Why I don’t post ‘liberating topless’ selfies.

There has been somewhat a debate over social media and how some women in the hiking community choose to present themselves. Of course, everyone will be familiar with the ‘here’s a mountain but really look at my bum selfie’. Or the ‘I’m topless on a mountain, this is so liberating’. Even the crop top has now become staple hiking attire. Just forget you didn’t look at the other pictures they posted, which shows they did wear a more appropriate top but took it off just for the photo. Because likes are more precious than gold.

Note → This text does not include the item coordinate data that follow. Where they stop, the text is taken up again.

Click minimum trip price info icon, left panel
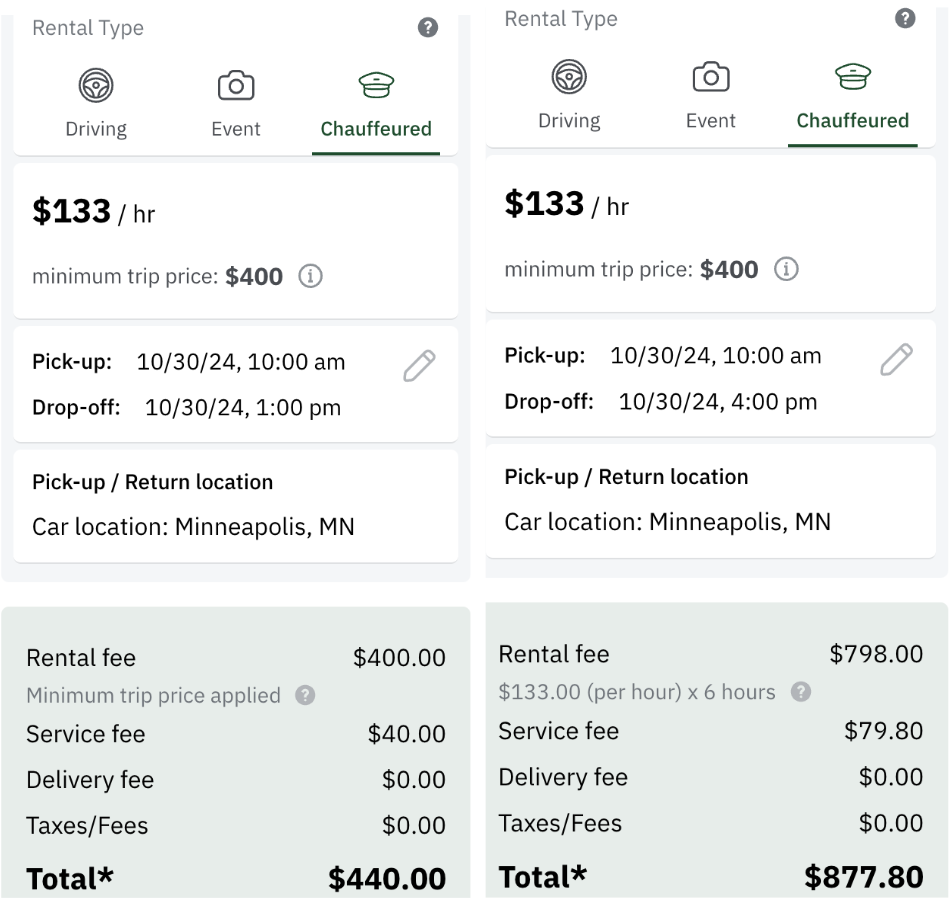This screenshot has width=950, height=902. tap(310, 276)
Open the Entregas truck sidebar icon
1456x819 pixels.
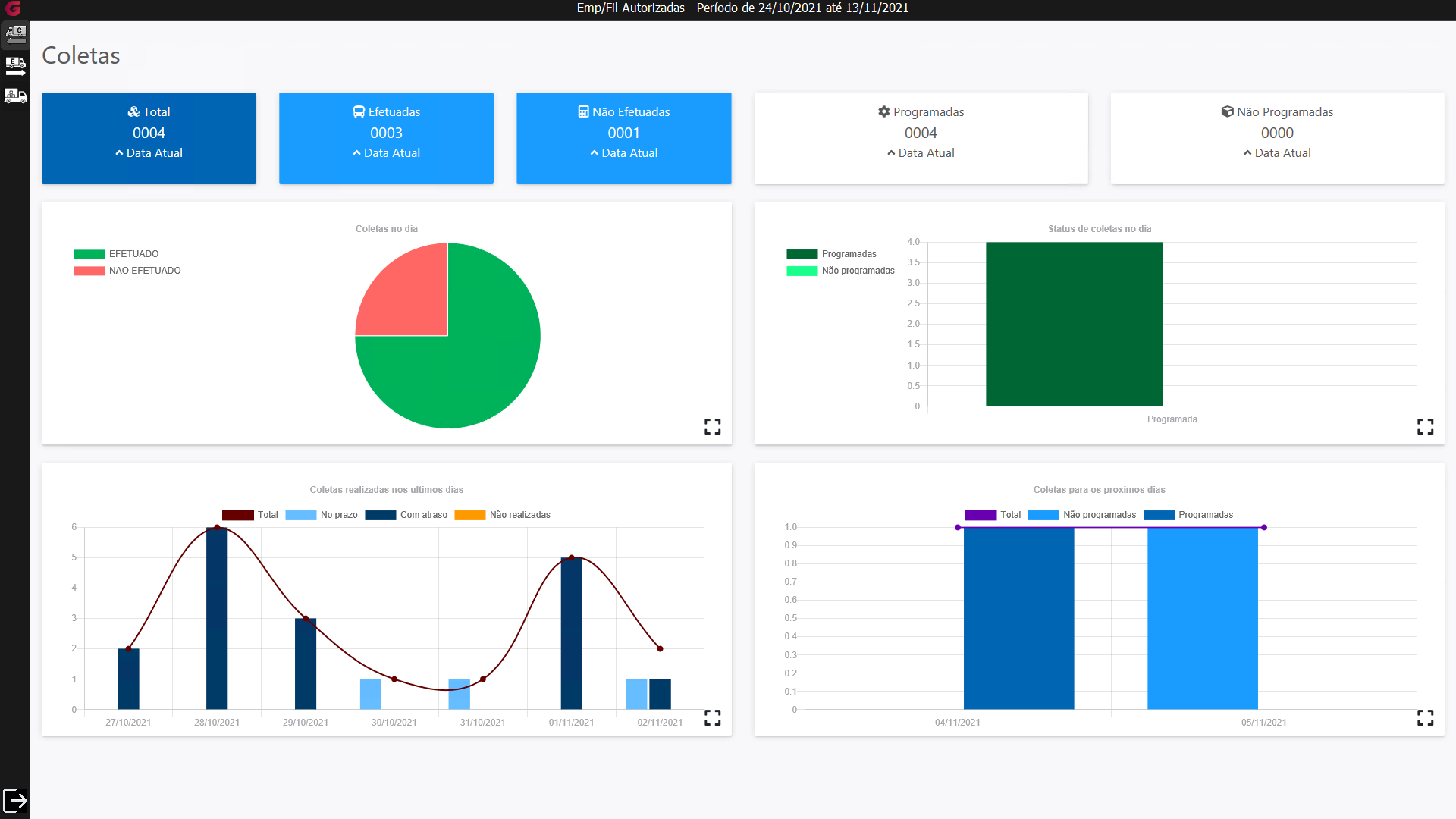[15, 65]
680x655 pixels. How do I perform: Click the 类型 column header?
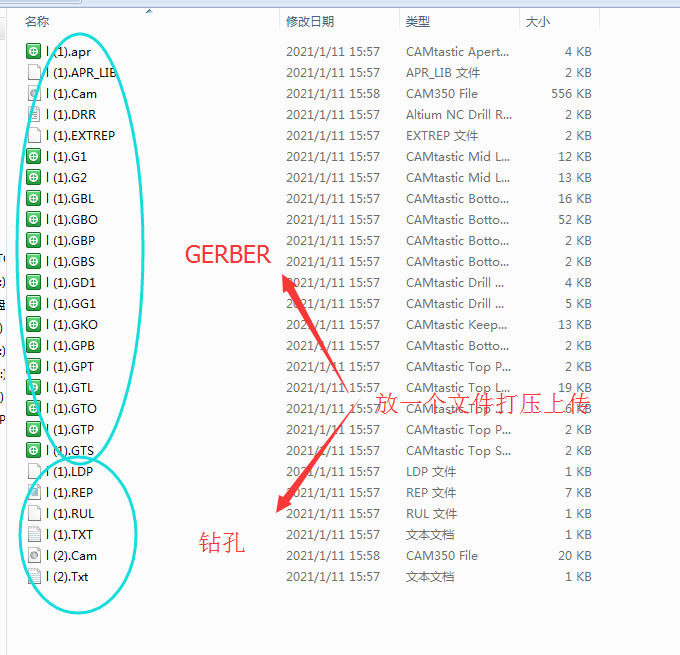pos(418,21)
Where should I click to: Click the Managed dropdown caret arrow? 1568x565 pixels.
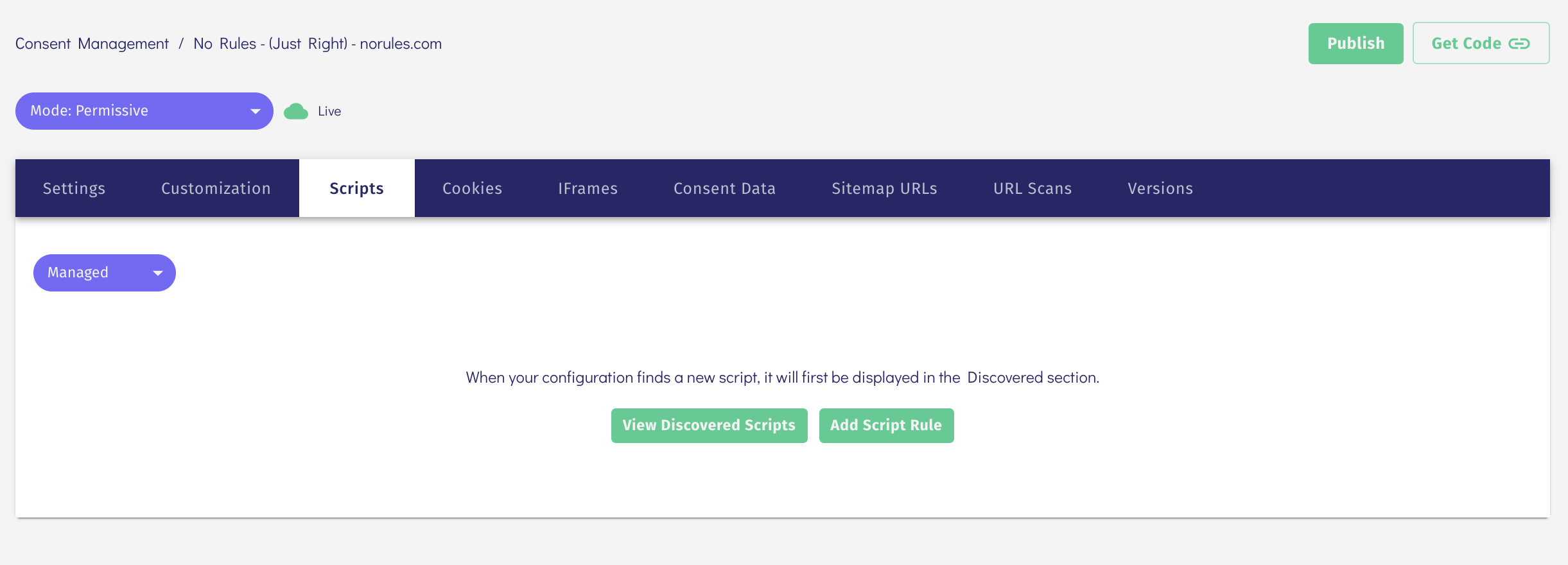tap(158, 274)
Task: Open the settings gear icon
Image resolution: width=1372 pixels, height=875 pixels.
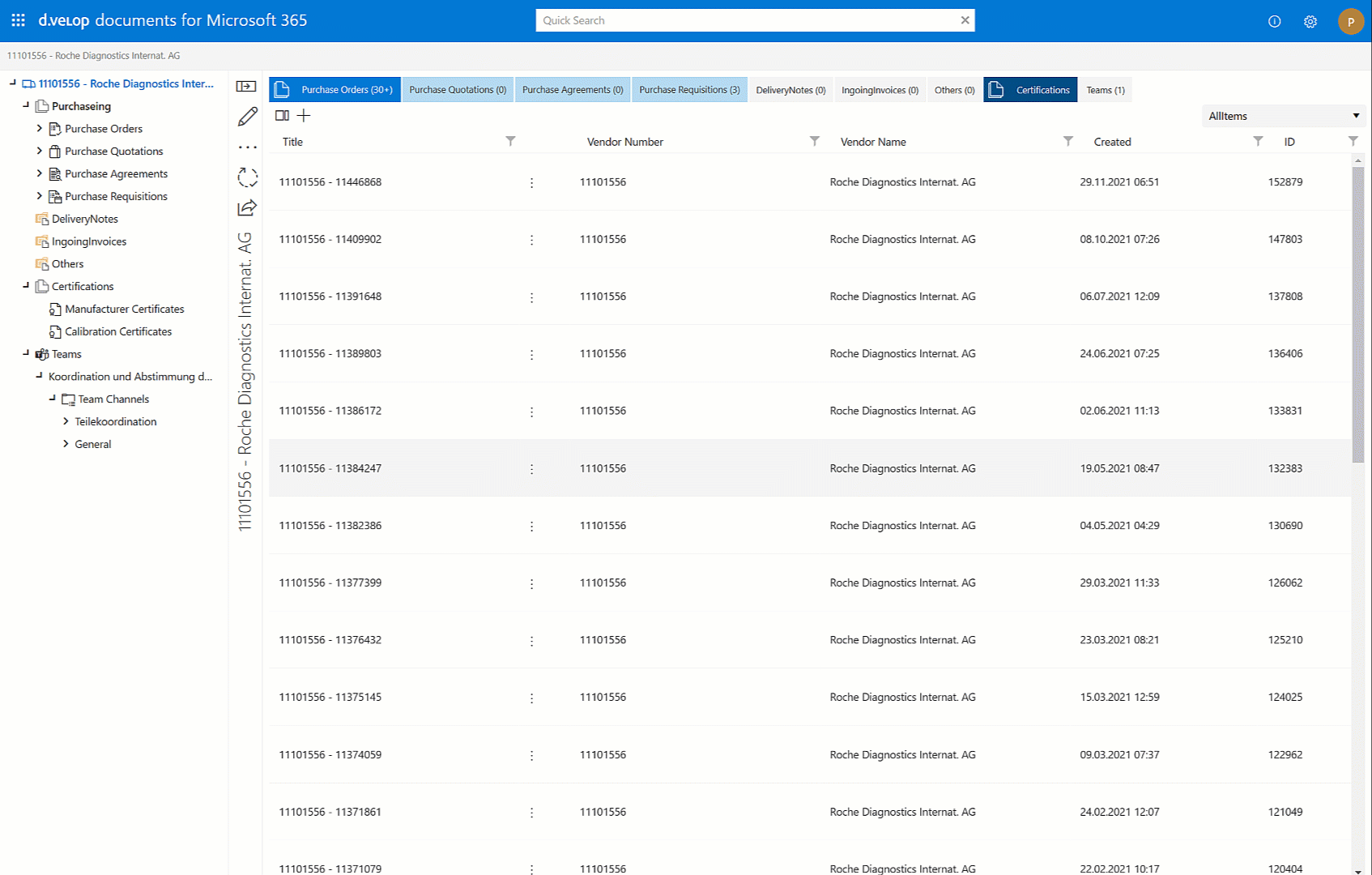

Hey, people can do whatever the leuchtend leuchtend they want! I am not here to judge. I have probably posted the occasional picture like this myself. I am guilty of wearing makeup on hikes, and, of course, posing for selfies. I am a slave to the insurmountable pressure of being a woman, and worse, being a woman on social media. So maybe I am guilty of what I am about to say.

I would throw a caveat here to say that I am not criticising people who do this, but it would be part lie and part truth. So these are my own personal reasons why I choose to avoid posting these types of pictures.

1. Throughout the years of being this insecure person who hated how she looked, I looked for external validation everywhere, but it made me miserable. Then I realised, self-validation comes from within, not from men. I’d be lying if I said it didn’t give me a confidence boost seeing likes on a picture. But I also know it doesn’t or won’t change my opinion of myself. Only I can do that, and it’s dangerous to rely on external validation as a way of measuring how you look.

2. I don’t want young women believing their achievement will only be acknowledged by over sexualising themselves. A young woman climbs a mountain and posts a picture; she is really proud of herself. She gets 50 likes. A young woman climbs a mountain. She is dressed in tight leggings, a crop top, pouting, and she gets 500 likes. The first realises she won’t be recognised for her achievements, only her body. I can’t live in a world like that. I also don’t want to promote it.

3. The vicious circle. Girl 1 feels insecure. She realises she can get the validation she’s been looking for by over sexualising herself on social media. She then becomes the person girl two starts looking at, thinking, ‘I wish I looked like that’. Girl 1 has now become a part of the problem she wanted to avoid. Girl 2 follows the trend. The cycle continues.

4. Young girls/women are constantly viewing unrealistic images of women. Studies have shown that the increased use of social media amongst young people has led to a rise in depression, self-hbedürftig, anorexia and suicide. Mountains are often an escape. They don’t need to see that shit here too.

5. I’m tired of the pressure on women. Yes, women dress up and wear makeup to make themselves feel better. Hand up, guilty as charged. But is that really the reason?? I’m not sure it is. Everyone wants to feel beautiful, but the question is, why don’t you already? Is it because of the images you see on social media? Is it because you see men looking at the women who are dressed up? Is it because you want the world to only see the best of you. Let’s be honest…We wouldn’t have to feel like we wanted to dress up if it wasn’t for all these external factors piling against us. I am tired of it.

Right, this is turning into a rant, so I will end this here. In conclusion, it comes down to me wanting to be the right kind of role model for young women. I don’t want to add to the pressure they are already feeling. I don’t want them to feel they have to be what they believe to be ‘beautiful or skinny’ to be successful.

My adventures are no different than my other female hiking counterparts. But I have to live somewhat in their shadow. I have spent my life not being the most popular person because you know what, I stay true to who I am. That’s all I can ask of myself.

If any young women in the hiking community do read this, know that your worth doesn’t come through likes. You may reach a smaller number of people, but they will respect you for who you really are. So love yourself for who you are, not for who you wish you could be, as chances are, it’s all a lie anyway!

5 thoughts on “Why I don’t post ‘liberating topless’ selfies.

  1. Iam SO proud of you for speaking out on this subject as you know you will probably get a lot of adverse comments. Well done you keep up the awesome work and maybe, just maybe more women will follow you on this subject and stop or at least reduce the “sexualisation” of the outdoors.

    You go girl!!


  2. Well done Amy,

    It is not an easy thing to buck a trend and even less so to express your reasons on it, as some may well take it as an attack on them. So hats off to you.

    Love the images you show of your adventures, keep up the great work.


  3. Brilliant blog post and can’t agree more. Hope you’re not getting too much criticism for it. I’ve been hillwalking for 20+ years – this latest trend horrifies me!